We have been through a similar moment in technology before. Around 2014, when containers — a way of packaging software — became practical for real work, teams discovered that containers solved one problem but created many others. Nobody had the tools to manage where containers ran, how they talked to each other, how to keep secrets safe, or how to figure out what happened when something broke. Over the next few years, Kubernetes and other systems emerged to solve these new problems.
Coding agents are the new container. They solve one problem — how to get AI to write code autonomously — but they create new problems underneath. The infrastructure to manage them safely, at scale, is still being built.
The Independence Question
The timing also reflects real business pressure from the big cloud companies. Amazon, Google, and Microsoft have all released their own versions of agent platforms, and each is designed to keep you using their own services and AI models. If you start with Microsoft, it is easier and cheaper to stick with Microsoft. That is by design.
An independent platform like Niteshift competes by offering freedom: the ability to choose different AI models from different companies, to move your work between cloud providers, or to use cheaper, open-source AI models. The bet is that this flexibility is worth paying for.

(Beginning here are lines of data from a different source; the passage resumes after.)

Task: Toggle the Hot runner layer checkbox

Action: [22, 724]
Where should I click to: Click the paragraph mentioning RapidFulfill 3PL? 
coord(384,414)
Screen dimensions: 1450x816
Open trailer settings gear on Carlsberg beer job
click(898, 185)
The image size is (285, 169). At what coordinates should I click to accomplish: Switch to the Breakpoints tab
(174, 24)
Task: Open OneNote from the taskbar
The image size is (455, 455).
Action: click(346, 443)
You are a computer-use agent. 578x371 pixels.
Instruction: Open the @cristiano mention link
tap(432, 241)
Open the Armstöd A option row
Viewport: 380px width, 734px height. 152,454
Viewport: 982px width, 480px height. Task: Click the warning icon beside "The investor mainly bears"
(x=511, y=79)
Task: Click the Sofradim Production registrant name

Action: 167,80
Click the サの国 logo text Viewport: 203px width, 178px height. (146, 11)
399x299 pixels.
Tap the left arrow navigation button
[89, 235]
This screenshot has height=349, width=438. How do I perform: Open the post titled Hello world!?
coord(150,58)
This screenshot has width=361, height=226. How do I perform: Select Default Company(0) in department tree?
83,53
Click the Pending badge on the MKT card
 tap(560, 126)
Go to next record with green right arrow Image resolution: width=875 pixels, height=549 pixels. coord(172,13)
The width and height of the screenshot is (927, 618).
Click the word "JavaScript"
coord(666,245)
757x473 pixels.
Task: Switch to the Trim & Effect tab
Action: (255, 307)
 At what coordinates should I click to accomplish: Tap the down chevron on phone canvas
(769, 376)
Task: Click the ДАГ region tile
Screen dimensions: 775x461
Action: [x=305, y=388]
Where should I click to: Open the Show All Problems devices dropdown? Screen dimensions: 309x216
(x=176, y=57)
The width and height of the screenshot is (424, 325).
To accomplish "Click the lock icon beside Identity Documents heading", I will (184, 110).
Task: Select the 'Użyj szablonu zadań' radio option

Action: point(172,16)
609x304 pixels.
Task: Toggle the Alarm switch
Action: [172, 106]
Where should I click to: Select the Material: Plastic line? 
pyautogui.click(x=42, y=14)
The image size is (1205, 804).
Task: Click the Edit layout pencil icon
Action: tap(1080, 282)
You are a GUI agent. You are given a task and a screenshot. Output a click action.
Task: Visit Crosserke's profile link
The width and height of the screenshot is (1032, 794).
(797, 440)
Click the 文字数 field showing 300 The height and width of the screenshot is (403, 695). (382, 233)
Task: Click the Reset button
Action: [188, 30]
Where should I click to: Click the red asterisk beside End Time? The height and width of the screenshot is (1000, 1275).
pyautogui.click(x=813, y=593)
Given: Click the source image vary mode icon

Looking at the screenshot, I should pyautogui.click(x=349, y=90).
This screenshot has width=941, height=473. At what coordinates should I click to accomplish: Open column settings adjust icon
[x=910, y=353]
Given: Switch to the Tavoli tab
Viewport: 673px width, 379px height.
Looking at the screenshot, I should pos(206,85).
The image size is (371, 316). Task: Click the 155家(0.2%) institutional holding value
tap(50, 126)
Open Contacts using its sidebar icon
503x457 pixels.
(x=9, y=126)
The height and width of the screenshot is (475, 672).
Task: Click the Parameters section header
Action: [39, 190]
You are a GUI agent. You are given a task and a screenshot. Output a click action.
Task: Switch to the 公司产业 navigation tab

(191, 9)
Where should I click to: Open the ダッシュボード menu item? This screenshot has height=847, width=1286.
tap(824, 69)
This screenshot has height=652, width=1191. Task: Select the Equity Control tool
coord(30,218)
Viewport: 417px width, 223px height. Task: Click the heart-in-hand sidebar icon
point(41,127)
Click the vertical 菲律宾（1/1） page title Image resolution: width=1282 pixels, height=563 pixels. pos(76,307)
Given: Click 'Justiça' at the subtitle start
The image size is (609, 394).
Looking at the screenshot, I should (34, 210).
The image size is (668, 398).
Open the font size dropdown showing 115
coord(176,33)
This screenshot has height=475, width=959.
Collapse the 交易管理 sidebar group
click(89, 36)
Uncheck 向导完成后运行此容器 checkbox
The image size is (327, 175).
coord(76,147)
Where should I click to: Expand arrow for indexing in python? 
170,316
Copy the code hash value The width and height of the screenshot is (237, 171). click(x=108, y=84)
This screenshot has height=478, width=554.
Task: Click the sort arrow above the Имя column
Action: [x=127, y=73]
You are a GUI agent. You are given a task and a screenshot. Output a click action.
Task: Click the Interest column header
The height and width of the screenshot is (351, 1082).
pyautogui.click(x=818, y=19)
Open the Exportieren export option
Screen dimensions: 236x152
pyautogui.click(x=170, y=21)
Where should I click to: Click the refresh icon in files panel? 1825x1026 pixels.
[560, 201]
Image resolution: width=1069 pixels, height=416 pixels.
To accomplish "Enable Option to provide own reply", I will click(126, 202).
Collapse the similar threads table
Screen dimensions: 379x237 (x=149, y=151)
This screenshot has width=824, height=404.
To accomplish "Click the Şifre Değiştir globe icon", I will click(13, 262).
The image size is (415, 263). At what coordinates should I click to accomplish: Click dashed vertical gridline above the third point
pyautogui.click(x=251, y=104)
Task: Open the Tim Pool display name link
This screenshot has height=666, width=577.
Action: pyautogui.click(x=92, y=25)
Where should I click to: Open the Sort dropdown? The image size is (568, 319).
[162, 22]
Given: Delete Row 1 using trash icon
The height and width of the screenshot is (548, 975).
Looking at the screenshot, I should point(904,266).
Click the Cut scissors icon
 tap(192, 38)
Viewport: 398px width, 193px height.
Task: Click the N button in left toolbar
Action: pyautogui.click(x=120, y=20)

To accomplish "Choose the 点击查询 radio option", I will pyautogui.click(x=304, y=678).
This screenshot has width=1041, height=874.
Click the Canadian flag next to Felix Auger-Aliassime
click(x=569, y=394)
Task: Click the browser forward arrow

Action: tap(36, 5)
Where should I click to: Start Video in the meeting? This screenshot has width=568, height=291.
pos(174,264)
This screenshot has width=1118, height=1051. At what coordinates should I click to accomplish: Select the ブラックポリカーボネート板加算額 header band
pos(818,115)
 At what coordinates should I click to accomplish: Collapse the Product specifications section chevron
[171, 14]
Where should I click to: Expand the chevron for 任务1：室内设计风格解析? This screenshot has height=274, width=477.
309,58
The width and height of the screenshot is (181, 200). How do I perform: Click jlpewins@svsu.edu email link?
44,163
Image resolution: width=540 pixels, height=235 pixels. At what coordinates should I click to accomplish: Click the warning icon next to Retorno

However, there is a real challenge to this strategy. If one AI model becomes so good that nobody wants to switch away from it, the whole "we will not lock you in" argument becomes weaker. The counter-argument — and the reason Greylock seems to have invested — is that AI models are improving so quickly, and the capabilities of different models are changing so fast, that any team betting everything on a single model will regret that decision within a year or two.
It is worth noting that Greylock's announcement does not give much detail about how Niteshift actually works — what it is built on, how it isolates code execution, how it handles different AI models. Infrastructure companies typically keep these details quiet until they have signed paying customers. That does not mean the company is hiding anything problematic; it is standard practice. But it does mean we cannot yet verify whether the approach actually works as described.
What Actually Matters
If you are a technology team thinking about this space, the practical questions are: What is the actual interface for building on Niteshift? Does it work smoothly with existing AI coding tools? How does it actually keep code safe when it runs agent tasks that could potentially modify your repository or trigger automatic deployments? And where does the monitoring data go — into your existing tools, or somewhere new?
These details will determine whether Niteshift becomes something teams build on or something one of the large cloud companies eventually buys. The founding team's experience at Datadog — a company that took something as messy as infrastructure monitoring and made it work reliably at scale — is the strongest signal we have right now. Whether they can pull off the same trick with AI agents is the question the next year will start to answer.
The infrastructure underneath AI agents is a genuine problem that needs solving. The teams that have spent years managing complex systems at scale are well-positioned to build it. Niteshift is early, its approach has not yet been tested with many customers, and it faces competition from some of the richest companies in the world. But the problem is real, and on current trends, it is getting more urgent faster than the solutions available to handle it.